The voice of this guilt said, “She’s not doing anything wrong. She’s playing. What’s wrong with you that you can’t just see it as cute, smile, and laugh with her? You’re weak to feel this rage. You really need to pull it together and show up for her right now, Catherine.”
Standing in that kitchen, I collapsed under the weight of my own judgment. Bracing myself against the counter, tears began pouring down my face.
The tears said, “I just can’t handle this anymore.”
Then, the guilt returned, this time in fuller force. It said, “She really needs you to keep it together. Control yourself. You’re teaching her that it’s her job to comfort you, and that’s going to mess her up.”
“Is that true?” I wondered. “Will crying in front of her really mess her up?”
I felt torn between two possibilities - my head, telling me it was wrong, and my heart, softly intuiting that it was not only okay but important.

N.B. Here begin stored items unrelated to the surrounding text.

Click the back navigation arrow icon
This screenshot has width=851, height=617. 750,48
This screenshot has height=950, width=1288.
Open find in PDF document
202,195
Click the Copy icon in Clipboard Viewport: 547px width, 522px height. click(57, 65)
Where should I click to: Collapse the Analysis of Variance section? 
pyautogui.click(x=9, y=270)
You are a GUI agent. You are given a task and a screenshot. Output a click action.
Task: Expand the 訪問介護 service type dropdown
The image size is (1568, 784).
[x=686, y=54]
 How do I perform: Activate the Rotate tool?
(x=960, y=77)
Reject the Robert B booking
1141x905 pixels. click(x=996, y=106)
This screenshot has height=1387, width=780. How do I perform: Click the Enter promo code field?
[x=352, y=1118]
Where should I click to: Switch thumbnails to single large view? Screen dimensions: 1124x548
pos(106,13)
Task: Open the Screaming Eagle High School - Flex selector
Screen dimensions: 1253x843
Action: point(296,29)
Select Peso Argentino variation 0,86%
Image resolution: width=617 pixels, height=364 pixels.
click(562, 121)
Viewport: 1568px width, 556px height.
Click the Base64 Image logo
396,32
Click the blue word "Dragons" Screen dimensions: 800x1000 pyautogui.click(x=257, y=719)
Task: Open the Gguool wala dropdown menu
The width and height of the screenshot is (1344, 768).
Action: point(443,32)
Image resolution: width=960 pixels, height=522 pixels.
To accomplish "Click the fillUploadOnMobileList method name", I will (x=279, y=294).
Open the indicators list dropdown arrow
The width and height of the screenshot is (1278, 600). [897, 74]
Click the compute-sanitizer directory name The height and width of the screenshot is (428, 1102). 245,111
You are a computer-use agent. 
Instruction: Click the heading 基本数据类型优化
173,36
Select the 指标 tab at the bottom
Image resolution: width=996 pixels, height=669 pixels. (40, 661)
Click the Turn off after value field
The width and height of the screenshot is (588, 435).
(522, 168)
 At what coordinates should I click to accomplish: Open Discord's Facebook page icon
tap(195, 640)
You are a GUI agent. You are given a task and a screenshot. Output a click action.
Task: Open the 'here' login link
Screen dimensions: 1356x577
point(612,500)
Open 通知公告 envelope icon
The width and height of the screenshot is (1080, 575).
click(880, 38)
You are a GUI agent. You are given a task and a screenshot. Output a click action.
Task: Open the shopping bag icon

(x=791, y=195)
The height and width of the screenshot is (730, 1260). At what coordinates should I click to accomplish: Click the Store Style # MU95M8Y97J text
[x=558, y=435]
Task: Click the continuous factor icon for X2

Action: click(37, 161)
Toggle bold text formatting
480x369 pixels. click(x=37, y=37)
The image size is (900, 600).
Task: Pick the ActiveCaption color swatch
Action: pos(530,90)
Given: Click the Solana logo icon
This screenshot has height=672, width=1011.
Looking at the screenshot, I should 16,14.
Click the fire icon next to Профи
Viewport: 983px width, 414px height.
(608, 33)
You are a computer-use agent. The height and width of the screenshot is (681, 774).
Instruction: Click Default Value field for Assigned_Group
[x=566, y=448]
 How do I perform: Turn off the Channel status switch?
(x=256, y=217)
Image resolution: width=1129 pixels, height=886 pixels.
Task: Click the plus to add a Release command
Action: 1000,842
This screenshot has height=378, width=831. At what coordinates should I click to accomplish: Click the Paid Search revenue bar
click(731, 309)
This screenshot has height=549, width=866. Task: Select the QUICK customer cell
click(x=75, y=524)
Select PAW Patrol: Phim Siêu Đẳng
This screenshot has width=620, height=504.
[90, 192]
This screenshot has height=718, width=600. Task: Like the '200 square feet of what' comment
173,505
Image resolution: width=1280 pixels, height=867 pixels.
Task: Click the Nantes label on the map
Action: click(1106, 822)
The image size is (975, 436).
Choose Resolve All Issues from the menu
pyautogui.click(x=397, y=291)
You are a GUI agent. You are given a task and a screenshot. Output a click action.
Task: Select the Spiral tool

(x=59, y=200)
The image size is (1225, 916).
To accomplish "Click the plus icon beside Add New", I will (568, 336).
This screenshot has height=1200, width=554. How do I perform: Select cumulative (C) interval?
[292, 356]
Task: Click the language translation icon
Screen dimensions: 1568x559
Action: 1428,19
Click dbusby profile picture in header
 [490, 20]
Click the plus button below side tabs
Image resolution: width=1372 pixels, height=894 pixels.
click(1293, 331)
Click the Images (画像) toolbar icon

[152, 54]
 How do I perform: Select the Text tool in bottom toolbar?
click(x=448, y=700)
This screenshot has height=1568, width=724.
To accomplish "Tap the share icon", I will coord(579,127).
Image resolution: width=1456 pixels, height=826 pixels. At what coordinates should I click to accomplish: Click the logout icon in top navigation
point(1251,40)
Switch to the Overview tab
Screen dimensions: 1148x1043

In that moment, I made a split-second decision to do something radical. Something that would break the cycle of emotional repression I’d learned from my own family of origin.
Here’s what I did:
Still crying, I sat down on the kitchen floor in front of my daughter as her eyes held me with curiosity and empathy deeper than I can put into words.
I sat up, looked her right in those ocean-deep eyes, and said, “Sadness is visiting mama right now.”
“... Why?” She asked.
“Feelings are like visitors,” I said as I caught my breath between sobs. “They come, and then after some time, they go away. Like the rain, or the sunshine. And while they’re here, there are things we can do to help ourselves feel better.”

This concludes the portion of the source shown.